> **Problem statement**: Starting with the line in which "Where should I" appears, give back every line exactly as written until the listing ends, excluding pictures.

> **Data supplied**:
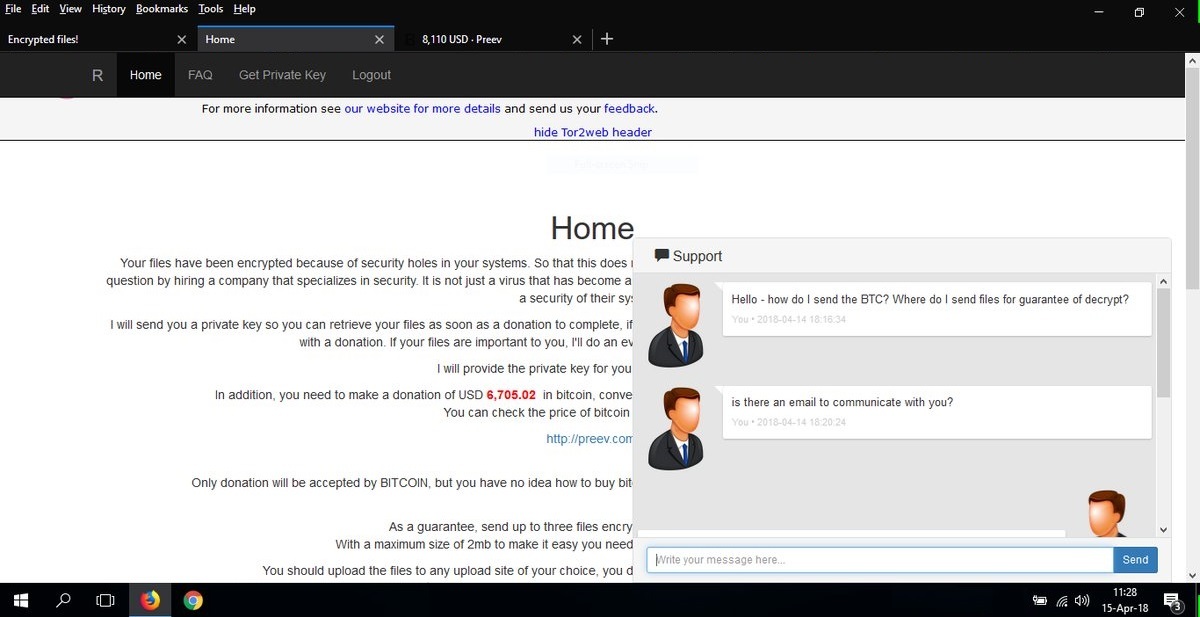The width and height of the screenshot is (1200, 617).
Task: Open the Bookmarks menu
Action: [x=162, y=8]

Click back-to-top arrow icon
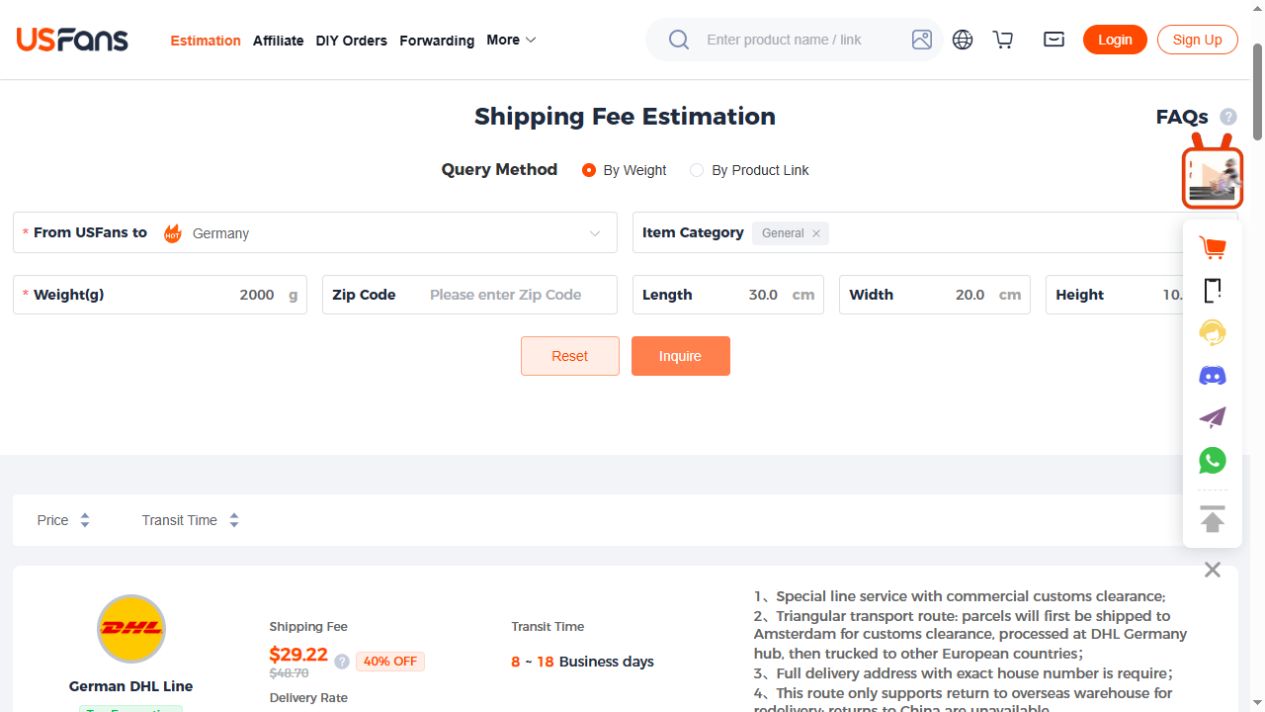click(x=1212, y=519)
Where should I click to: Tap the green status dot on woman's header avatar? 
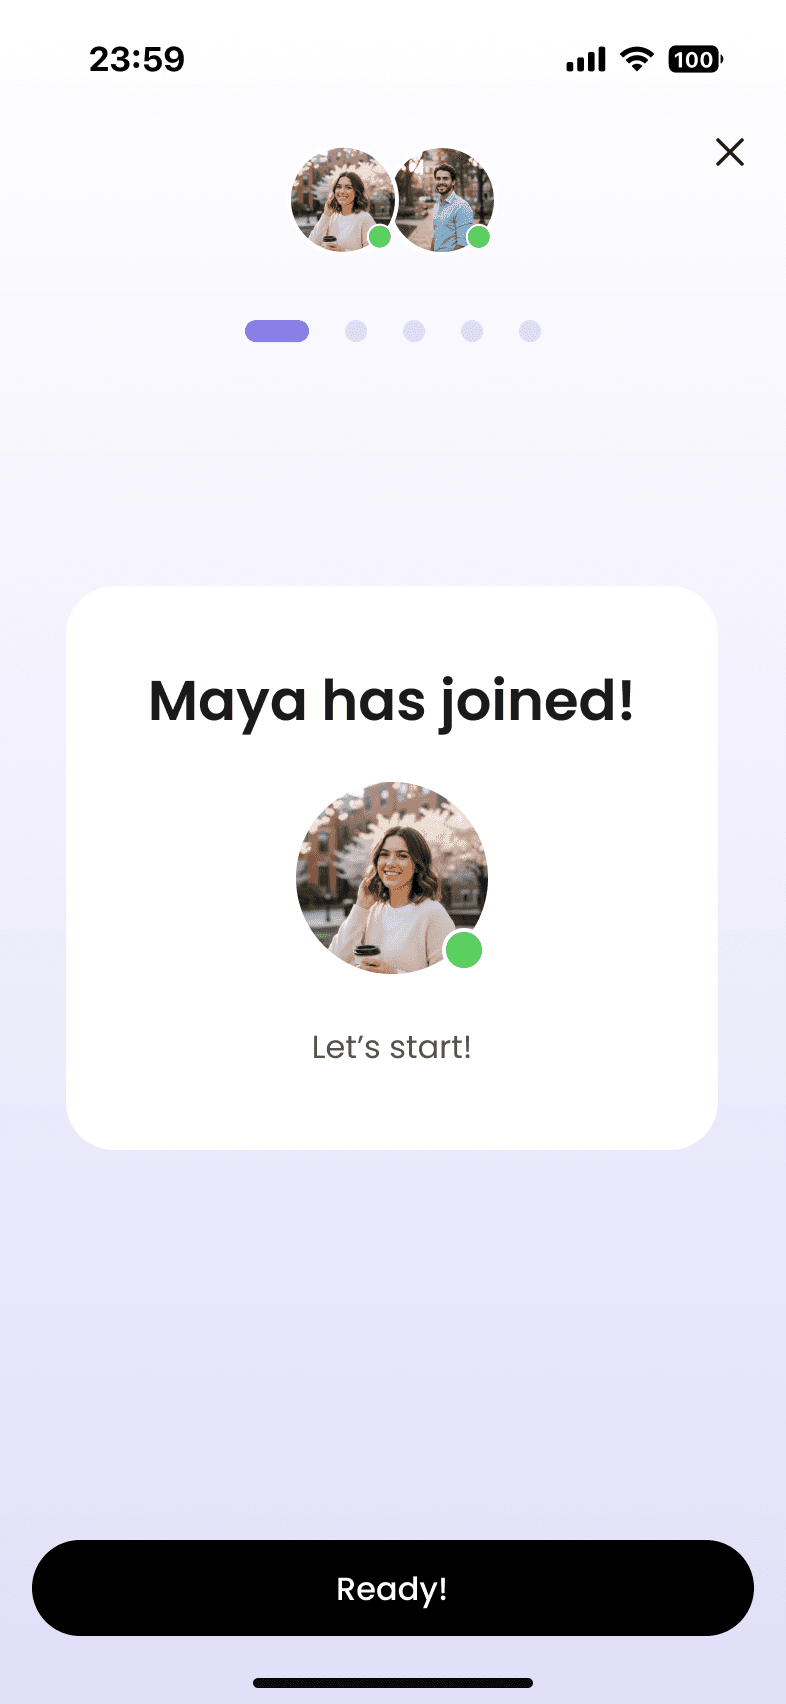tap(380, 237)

> **Final answer**:
Where should I click to: Tap the green status dot on woman's header avatar? 
tap(380, 237)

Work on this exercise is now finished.